* Task details *
The records that follow are to be repeated in full, with no pictures retained.

* Material supplied *
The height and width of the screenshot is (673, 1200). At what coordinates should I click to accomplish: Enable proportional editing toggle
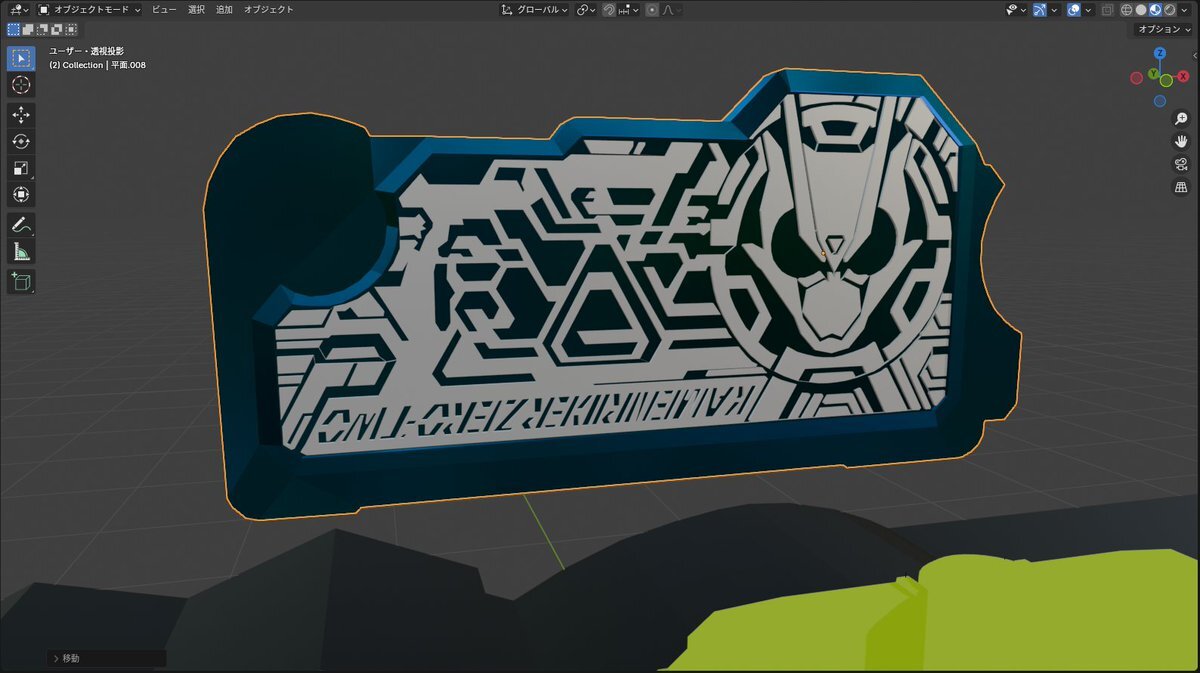pos(652,10)
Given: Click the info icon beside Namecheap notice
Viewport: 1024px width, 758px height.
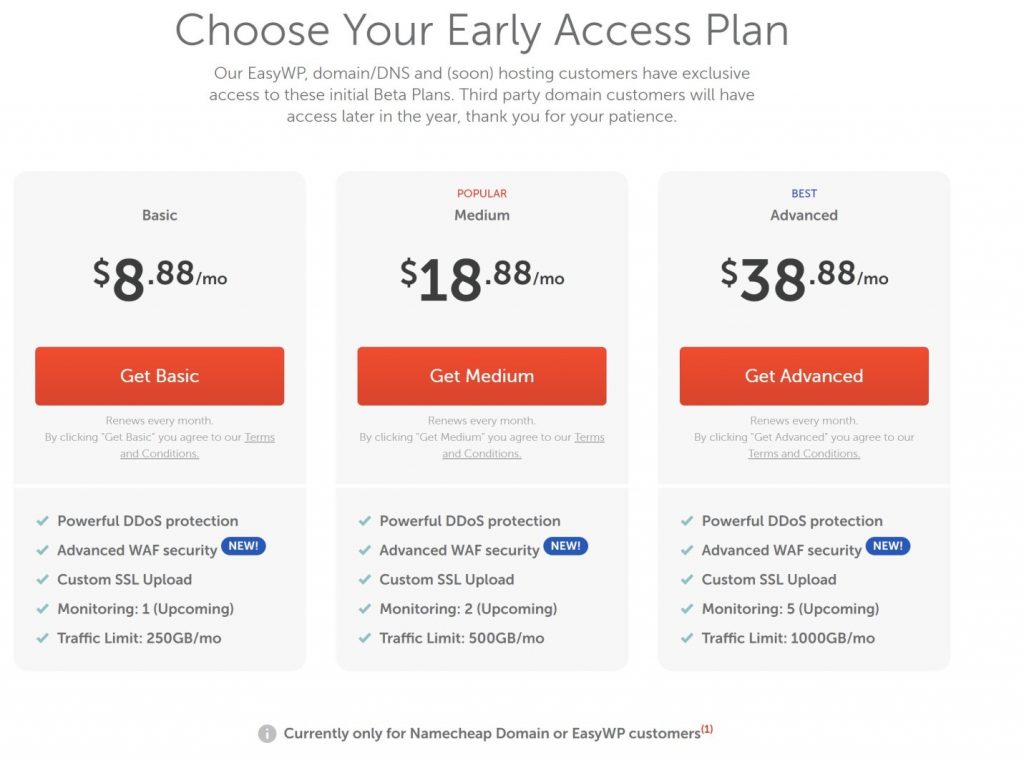Looking at the screenshot, I should click(x=266, y=733).
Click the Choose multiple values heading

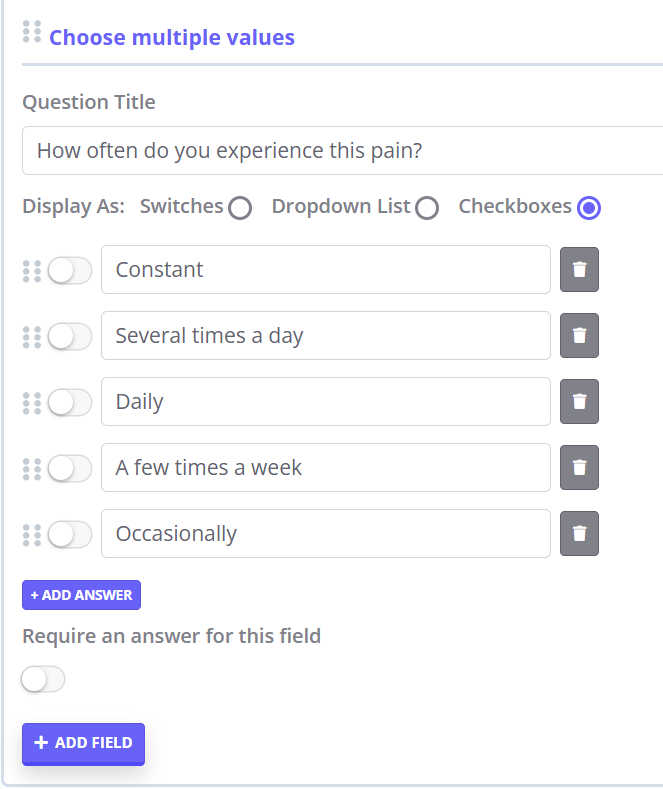pos(172,37)
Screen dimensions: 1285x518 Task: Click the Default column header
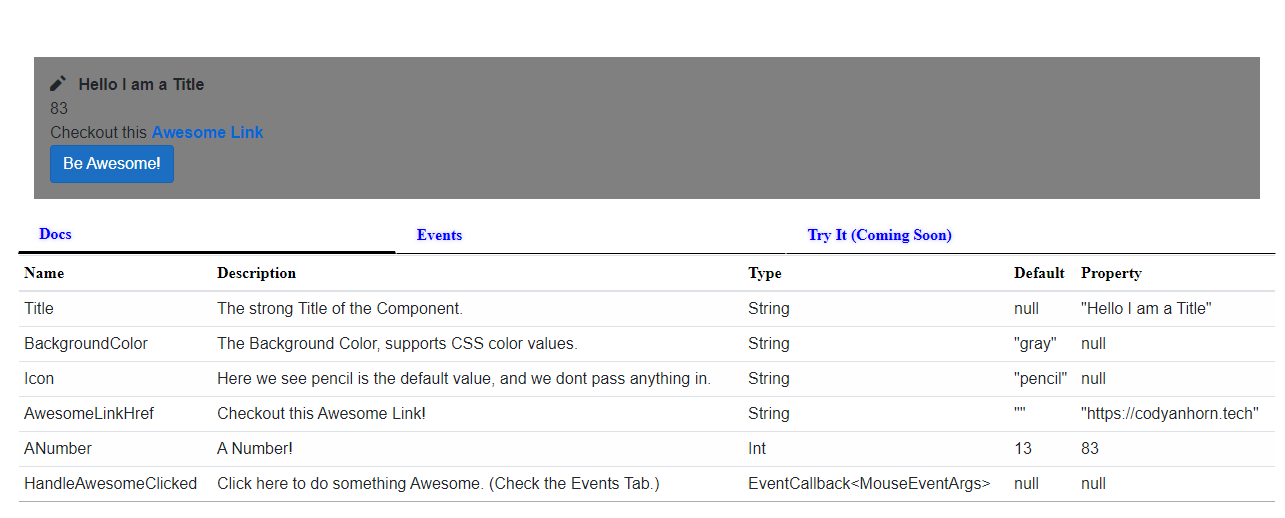click(x=1039, y=273)
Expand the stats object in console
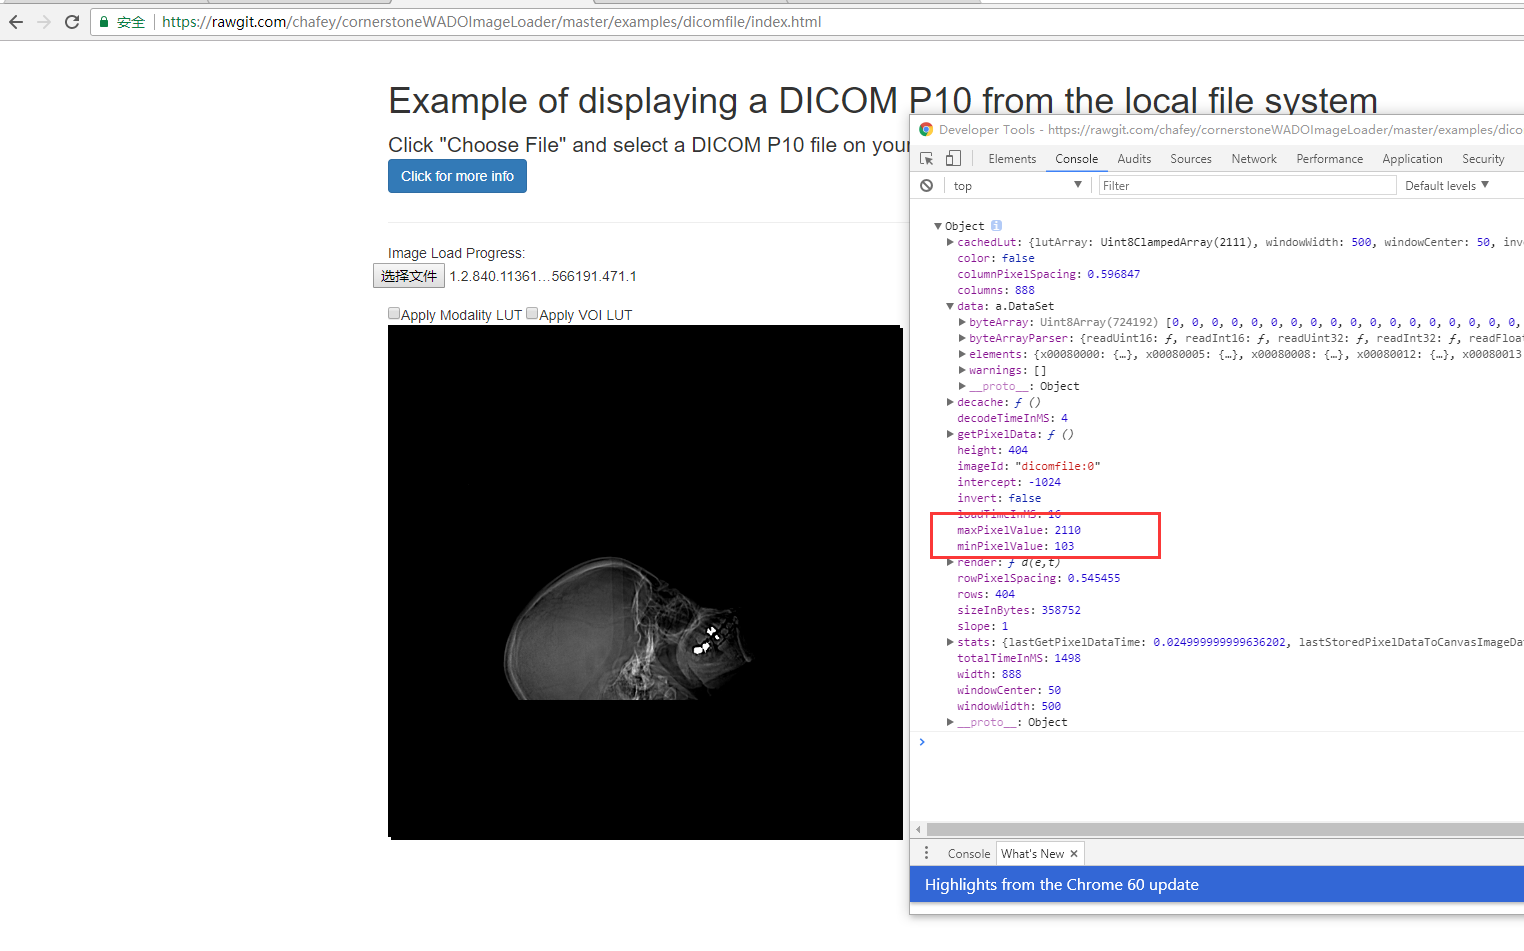Viewport: 1524px width, 951px height. (949, 641)
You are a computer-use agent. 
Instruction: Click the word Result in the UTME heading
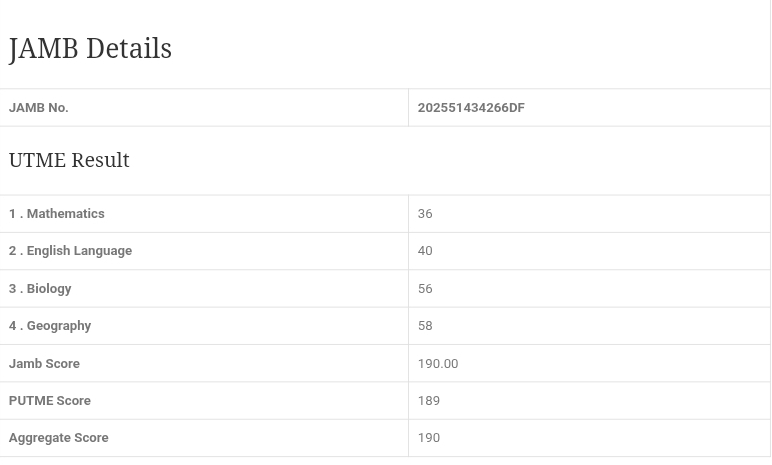click(x=101, y=161)
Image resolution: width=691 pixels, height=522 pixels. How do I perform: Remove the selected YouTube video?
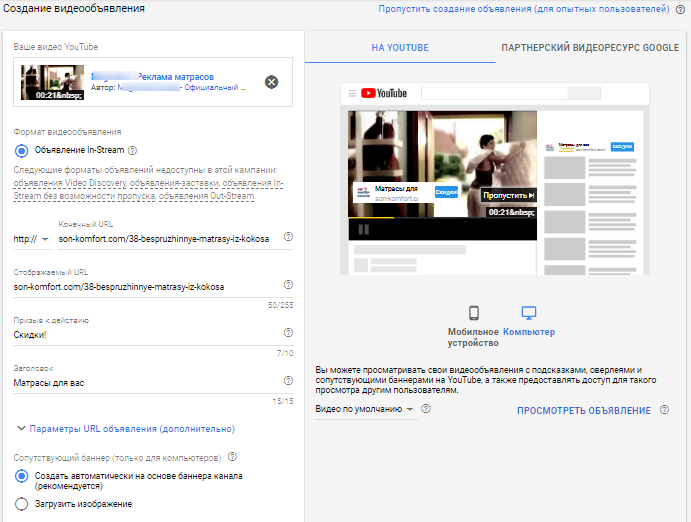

* Exercise answer *
The height and width of the screenshot is (673, 1200). At what coordinates should I click to accomplish: Enable proportional editing toggle
pos(652,10)
Given: Click the info icon beside Namecheap notice
Viewport: 1024px width, 758px height.
Looking at the screenshot, I should click(x=266, y=733).
Click the Choose multiple values heading

pos(172,37)
Screen dimensions: 1285x518 Task: Click the Default column header
click(x=1039, y=273)
Expand the stats object in console
Viewport: 1524px width, 951px height. (949, 641)
You are a computer-use agent. 
Instruction: Click the word Result in the UTME heading
click(x=101, y=161)
Image resolution: width=691 pixels, height=522 pixels. How do I perform: Remove the selected YouTube video?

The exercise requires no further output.